* begin Records provided *

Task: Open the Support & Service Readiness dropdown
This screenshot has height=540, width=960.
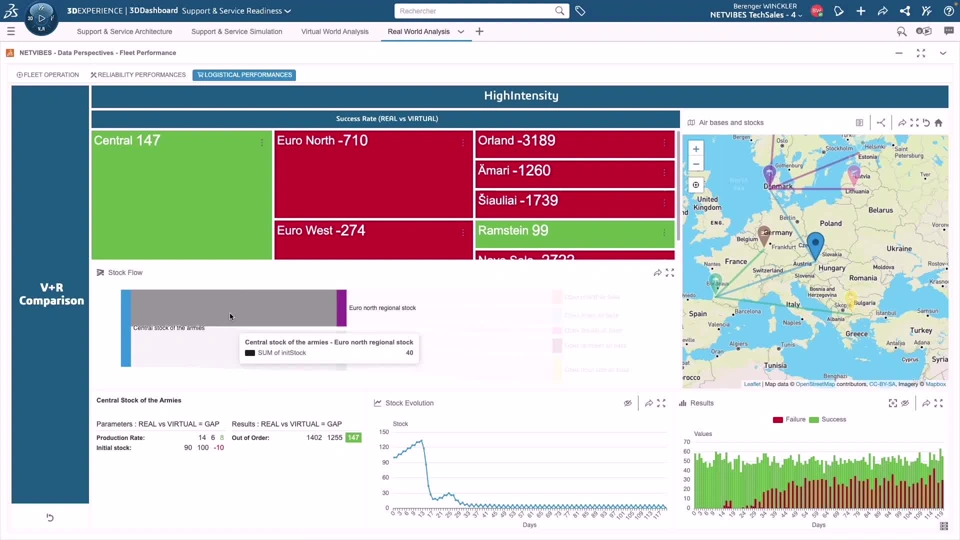Action: (x=236, y=11)
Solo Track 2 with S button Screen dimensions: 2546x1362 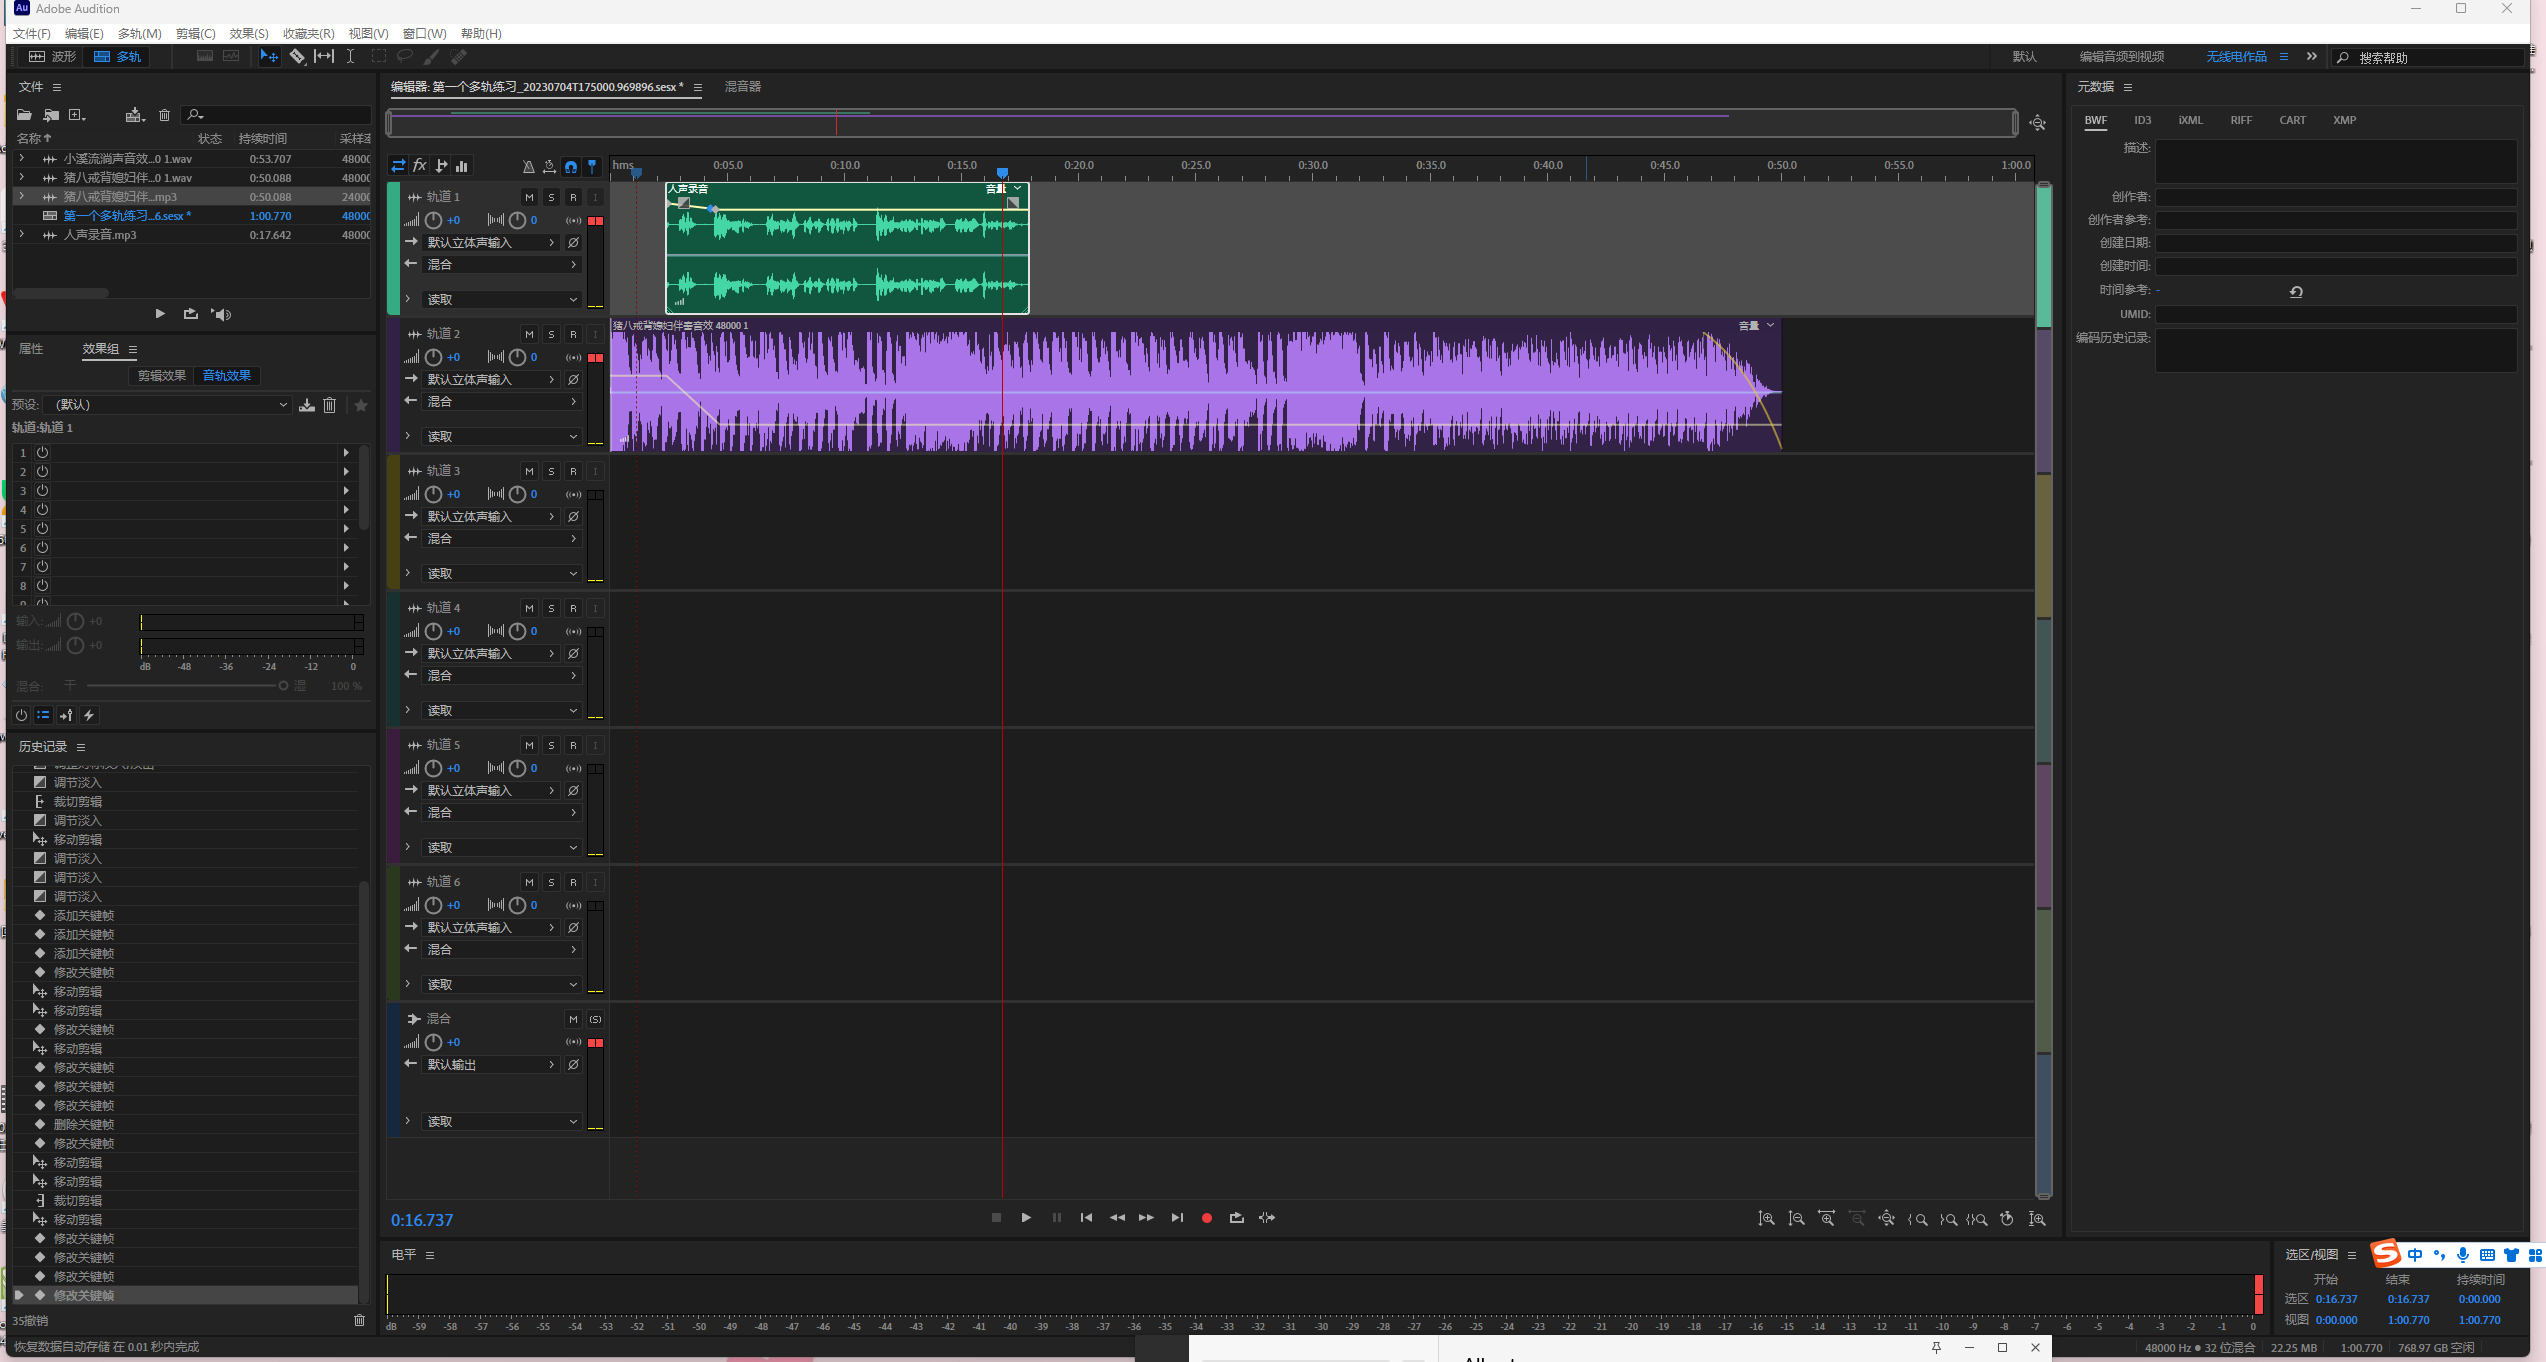click(x=551, y=334)
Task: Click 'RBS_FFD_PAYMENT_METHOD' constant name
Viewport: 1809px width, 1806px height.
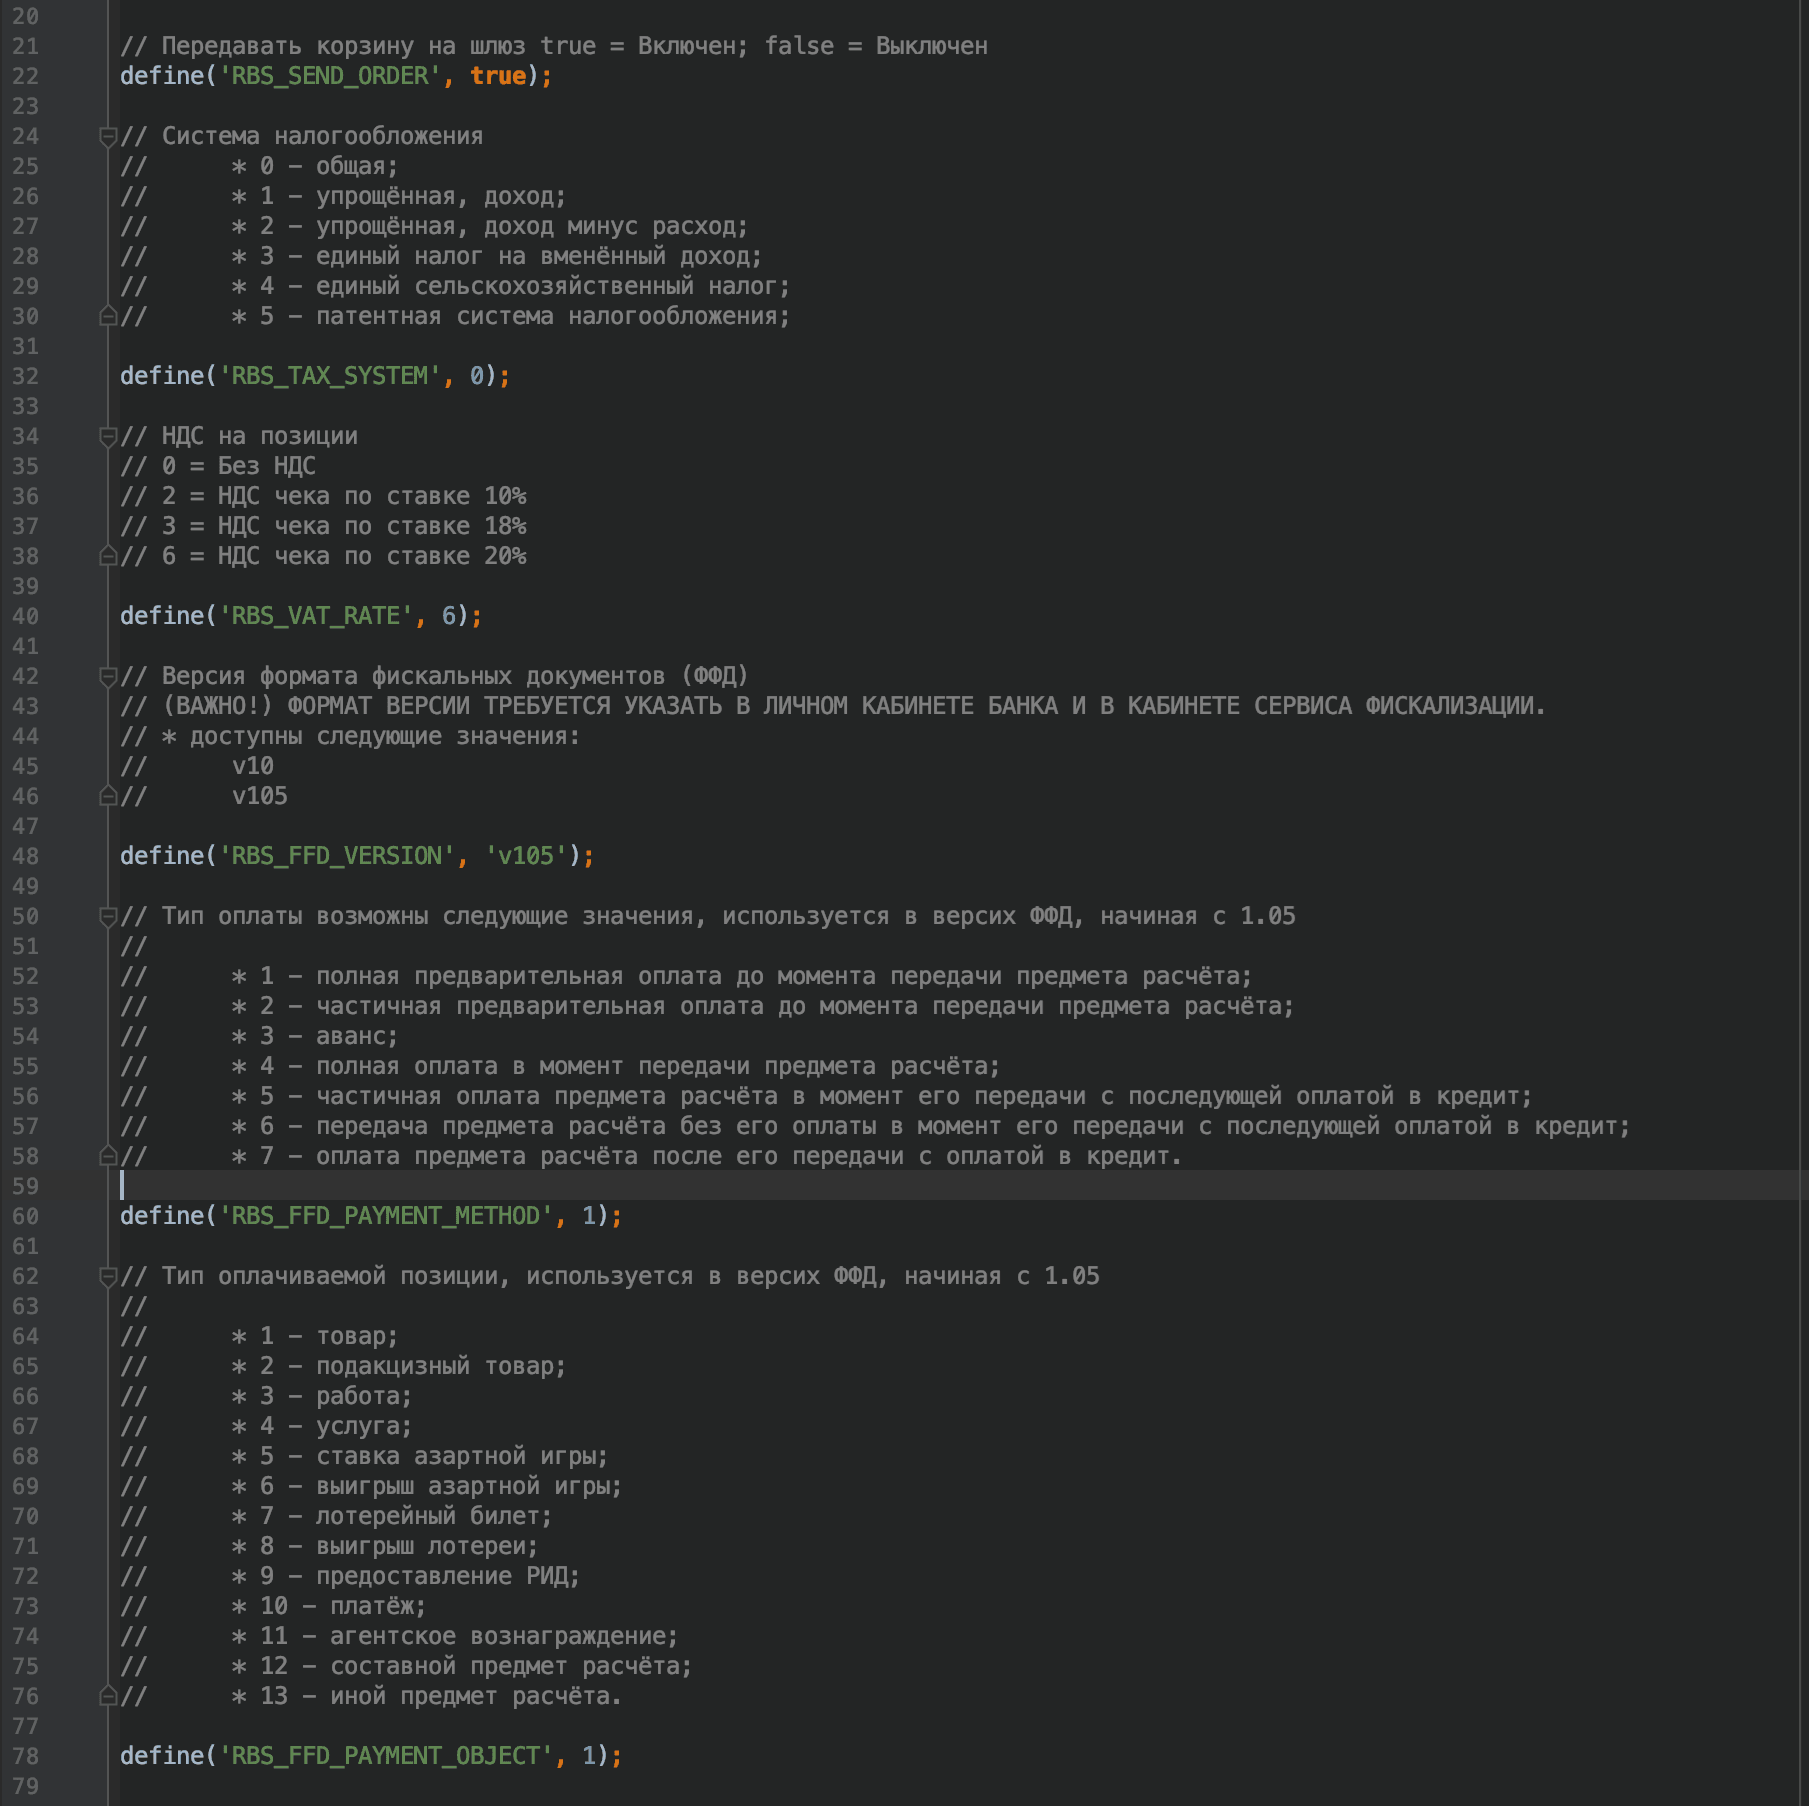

* end Records provided *

▶ **What is being asked**:
Pull out every line of the listing that contains the string "Task", matching its case.

▶ **The reply**:
Task: Open the Support & Service Readiness dropdown
Task: Click 'RBS_FFD_PAYMENT_METHOD' constant name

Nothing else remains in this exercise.